Results of the present investigation show that the degree of pollution in the northern lakes is influenced by industrial and sewage discharges. Concentrations found of TBT, DBT and TPhT in the sediments are a consequence of the historical use of OTC, mainly related to fishing activities in the lakes. Regular monitoring of OTC pollution to assess hazardous effects for the aquatic life is recommended.
OTCs in the five northern lakes revealed some highly localized areas of contamination that were severe enough to cause harmful effects on marine flora and fauna. Levels of contamination are depending mainly on the shipping activity, changes in chemical and physical characteristics of each lake, various sources of pollutants, degradation process and drains run-off. No correlation between TBT and DBT in sediments demonstrated that both compounds did not come from the same source (i.e. antifouling paints), indicating their different deposition, and confirming the slow rate of degradation in sediments.

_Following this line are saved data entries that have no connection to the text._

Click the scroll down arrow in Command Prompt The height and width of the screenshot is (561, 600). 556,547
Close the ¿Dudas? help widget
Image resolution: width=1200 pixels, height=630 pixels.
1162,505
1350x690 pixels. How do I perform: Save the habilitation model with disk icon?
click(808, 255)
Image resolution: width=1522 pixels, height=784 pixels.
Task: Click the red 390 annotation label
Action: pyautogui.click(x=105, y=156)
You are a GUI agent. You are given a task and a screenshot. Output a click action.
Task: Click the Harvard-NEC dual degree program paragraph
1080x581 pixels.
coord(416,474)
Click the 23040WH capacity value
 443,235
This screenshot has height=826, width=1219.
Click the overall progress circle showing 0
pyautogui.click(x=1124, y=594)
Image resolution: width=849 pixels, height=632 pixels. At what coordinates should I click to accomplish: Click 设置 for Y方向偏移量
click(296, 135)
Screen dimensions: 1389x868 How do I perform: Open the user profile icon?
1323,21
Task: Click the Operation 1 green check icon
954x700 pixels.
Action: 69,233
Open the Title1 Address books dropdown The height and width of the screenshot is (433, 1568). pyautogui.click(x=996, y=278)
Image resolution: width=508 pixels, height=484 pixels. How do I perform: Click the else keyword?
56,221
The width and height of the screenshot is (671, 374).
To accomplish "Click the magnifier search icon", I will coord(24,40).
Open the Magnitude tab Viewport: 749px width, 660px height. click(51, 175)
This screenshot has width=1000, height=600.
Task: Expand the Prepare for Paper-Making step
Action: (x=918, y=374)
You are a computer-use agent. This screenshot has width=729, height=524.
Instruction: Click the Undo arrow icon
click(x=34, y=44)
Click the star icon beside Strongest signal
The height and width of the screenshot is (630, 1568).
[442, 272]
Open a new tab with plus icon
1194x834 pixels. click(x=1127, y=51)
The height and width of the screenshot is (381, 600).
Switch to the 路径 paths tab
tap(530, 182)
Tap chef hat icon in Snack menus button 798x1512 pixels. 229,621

The results concluded that sediments of the Egyptian northern lakes were highly to grossly contaminate by TBT. Among the five northern lakes, Lake El-Brullus shows the maximum concentration of ∑OT. The high input of OTC particularly in sediments, overrides any removal by degradation pathway. Up to the present, no studies on biological effects have been done in this area. The present research concluded that TBT levels suggested that stringent legislative measures were needed to curb the usage of these contaminants in marine paints. Otherwise, OTC would have detrimental effect on our marine resources and ecosystem, which probably could not reverse.